Who writes this is faced
with April
Who writes this is faced with April
Framed by maid’s quarters panes,
In six rectangles of rained-glass.
No names, or identities need impress
Upon the grey-flat mane, the clouds
That break, close, and regain, filling
In the claim with aerials bent past
Recognition in the past-due light, sun
Making do with what it can, enstormed.
To take this room you’d need force.
You’d need to be a personality. See
The upper limits: shingles, like sea-
Stones at a beach, spread, shining,
Touched and untouched ceaselessly
By the water as it goes and returns.
How the light’s recession sub-burns;
It is lightning as a formal request
To involve ozone in a dance. Sill
Is white-restrained, dry, the counter-
Sky, upon the inner side that stains
No pattern nor pulls back. It stays
And stands up in the shy room, seven
Or so of night, like the maiden once.
It wears reticence like lavender
At dusk’s throat, enhanced. Outside
Is cleverly different, pink-dark, less
And more of dark and light as night
And day interplay like sea and horse
Riding one another as word and wave.
The bricks are octaves in an autoclave.
The music is the stonework debarred,
Thrown out and remaindered, splayed
In the salmon-coal light, that glamours
As it stone-sashays across sky-scene,
Rewiring lines as if it knew its place.
Clonmacnoise In Winter
The smooth belly of a virgin — callows
prepared to be lost in meadow-flood,
taken below eskers, new winter’s rise.
Grave slabs, Irish crosses, command
spaces expectant with more invasion.
A smashed-out polygon of north tower,
church-like stones unable to line up,
abbots ground down and altars prone,
shaft fragments, ruined in the full sense,
recall to me a woman wanting her lover
back from his war-zone, a cold burn
where green rage warms and warns
her man’s allied now with another
who will not release, all but vows over.
A spring child from this, small plunder
promising, under water, fresh-laid land.
Be
It Resolved That
In my first novel let me be a boy debater,
A thirteen-year-old in a grey suit,
Roget’s in my smart black valise.
How I admire the smooth Prime Ministers,
Their lips, which I should like to kiss.
Be It Resolved That Desire In Puberty Is
A Bicycle With Training Wheels.
Should we repatriate the constitution?
Death Penalty: pro or con? In green
Cafeterias, over Sloppy Joes, on plastic
Trays, we manoeuvred, as best we could,
Tight in uniforms, assured of our power.
The judges watched us match wits,
Flushed under the neon in front of them.
How they rustled uneasily as we came
To adulthood over question time, at
Chest-high podiums, that girl fainting,
Some guy diving for the wastebasket
To upchuck. Shit out of luck,
we’d say,
Before sneaking a fag with our partner.
Leader of the Opposition, that was when
I first met you, all dressed in green wool.

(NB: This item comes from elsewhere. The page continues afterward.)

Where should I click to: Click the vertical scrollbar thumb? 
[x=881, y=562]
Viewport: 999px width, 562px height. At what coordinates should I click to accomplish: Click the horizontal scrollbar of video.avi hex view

Love’s a dizzying school in one lust-rush.
How many in Brazil, how few in Japan?
The soft drink parties, after, were in high
Homes on long hills, and someone got
To go upstairs with the one they had beaten,
Earlier, in Room 302. Never me.
I was unresolved. You said: take up
Kick-boxing, but I was rather shy for that.
The rhetoric of sex: thus is regret defined.
You learn to love Cicero, aim for politics.
Total Film
Excitement and Entertainment
Are nearly the same word, I suggest.
Point the Swiss Binoculars.
Let God’s eye do the rest.
It’s not my fault if Miss X
Takes off her clothes so I can see:
What’s it to her? Total Film to me.
While there’s a light to cast a shadow,
Who needs the glossy page?
Every window is a wannabe’s stage.
I’ve come close to parlours where
Dress is in a state of disrepair. I know
To watch is not to do, that’s sad.
Hamlet spied on his mother, another,
And it was doing that was the bother.
I blame this talent for observation
On my father. But it may extend
Back to the origins of animals and men;
In caves when it was hard to make
Things out. On dry plains where the prey
Looked small and far away, but came
Closer as you squinted, shaded by hand.
What you get is what you see, running
In the opposite direction, overland. It’s
Retinal, no skin, the stock-in-trade regret.
Monsieur
Pigeon’s Best Machine
I would like my cemetery to be shaped
like the one at Montparnasse, bordered
by Rue Froidevaux, Boulevard
Edgar-Quinet, Raspail, and,
on the fourth side, lit apartments
whose small square windows look out
on the graves of Aron, Bainville,
Belmondo, and Cortazar, among others.
In November, the “happiness of melancholy”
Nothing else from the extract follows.